When I am presenting new learning to students, I make sure to plan examples where I can model my thinking process and have students follow along with me. This way, I can have students follow along with me and I can ask lots of questions to check for understanding and engagement. My class is full of reluctant speakers, so I love using mini whiteboards to elicit responses, as it means everyone can share their ideas, not just my vocal few. This lesson, each student had one in front of them from the moment class started. The learning objective is also displayed clearly on the main whiteboard throughout the lesson, and it is always in student friendly language, so that my class know what to expect to learn this lesson.
We will be finding the height of objects using the tangent function. By the end of the lesson, you will be able show me that you can find the relevant information in worded problems, fill in the gaps of the tangent formula and use the right functions on your calculator to produce the answer.
Once I explain this, I introduce the first problem of the day.
There is a ball stuck on the school roof and I need to figure out how tall the school is so that I can find an appropriate ladder. When I stand 10m from the base of the school, the angle of elevation is 70°. How tall is the school?
As I read the problem, I had students to draw with me. We all drew the school, and then drew the line between the me and the base of the school. I asked them to label the distance of the line, and to hold it up for me to check.
I then called on students to tell me what the angles that we know are, allowing for many students to share their answers. Once we established that this problem included a right-angled triangle, I asked students to write down the function we would be using on their whiteboards and hold it up, reinforcing the thinking pattern for figuring out which formula we will need and how it links to our overall learning (“because we know that we want to find the height of the side opposite of our known angle, we are going to use the tangent function. You will also see that this is in our learning intention for today.”).
The students then solve the equation with me, and I walk them through the steps to simplify their equation, checking their working at each step. Once I am confident that all their whiteboards have the correct formula on it, I release a little bit of responsibility to them by asking them to plug it into their calculators to get the final answer. This helps me formatively assess how well they can recall using the functions of their calculators, as well as how well they have understood the process of solving for x. I share my answer, and all check for understanding.
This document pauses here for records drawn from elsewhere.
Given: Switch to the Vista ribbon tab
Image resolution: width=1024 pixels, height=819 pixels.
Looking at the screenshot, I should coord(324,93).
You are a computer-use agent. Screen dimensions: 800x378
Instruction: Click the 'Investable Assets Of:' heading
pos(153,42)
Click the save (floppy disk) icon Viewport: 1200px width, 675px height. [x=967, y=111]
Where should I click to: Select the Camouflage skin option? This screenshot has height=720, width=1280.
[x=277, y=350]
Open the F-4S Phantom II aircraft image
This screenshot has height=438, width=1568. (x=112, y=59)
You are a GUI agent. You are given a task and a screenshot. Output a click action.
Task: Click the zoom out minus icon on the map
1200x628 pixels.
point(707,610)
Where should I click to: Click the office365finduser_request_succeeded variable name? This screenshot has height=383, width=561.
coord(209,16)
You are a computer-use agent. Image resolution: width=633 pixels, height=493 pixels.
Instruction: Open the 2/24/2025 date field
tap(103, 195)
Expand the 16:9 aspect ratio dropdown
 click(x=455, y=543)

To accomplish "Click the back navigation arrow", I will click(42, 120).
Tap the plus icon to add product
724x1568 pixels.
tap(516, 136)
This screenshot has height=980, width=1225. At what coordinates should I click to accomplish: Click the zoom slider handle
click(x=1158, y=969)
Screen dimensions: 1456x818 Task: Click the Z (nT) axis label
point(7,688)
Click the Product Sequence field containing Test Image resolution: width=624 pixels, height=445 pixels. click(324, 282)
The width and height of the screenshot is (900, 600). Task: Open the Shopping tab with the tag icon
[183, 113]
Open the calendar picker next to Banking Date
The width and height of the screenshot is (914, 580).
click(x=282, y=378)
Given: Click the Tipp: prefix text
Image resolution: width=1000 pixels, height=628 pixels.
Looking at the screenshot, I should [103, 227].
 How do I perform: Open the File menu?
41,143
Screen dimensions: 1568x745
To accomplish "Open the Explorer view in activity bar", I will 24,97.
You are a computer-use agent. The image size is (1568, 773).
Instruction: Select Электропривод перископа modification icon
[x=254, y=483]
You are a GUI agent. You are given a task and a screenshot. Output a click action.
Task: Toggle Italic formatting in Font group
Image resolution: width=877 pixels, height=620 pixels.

Transitioning to guided practice
The next part of the lesson is guided practice. For this, I partner up students and ask them to work through another problem together. This problem is always like the one we did together, so that students can solidify their understanding. As they are working, I walk around the room to make sure that no one gets stuck, checking in with each group to ensure that they are being methodical with their process. This also gives me the opportunity to work with students who may need additional support, or who I could see needed to correct a lot of their answers during the modelled practice, employing more of a “we do” strategy to help them engage with the work.
- What explicit instruction practices are happening in this example?
- In what ways is the teacher eliciting student responses?
- Do you think this gives them enough information about whether the students are following along?
Keywords: practice implementation, explicit teaching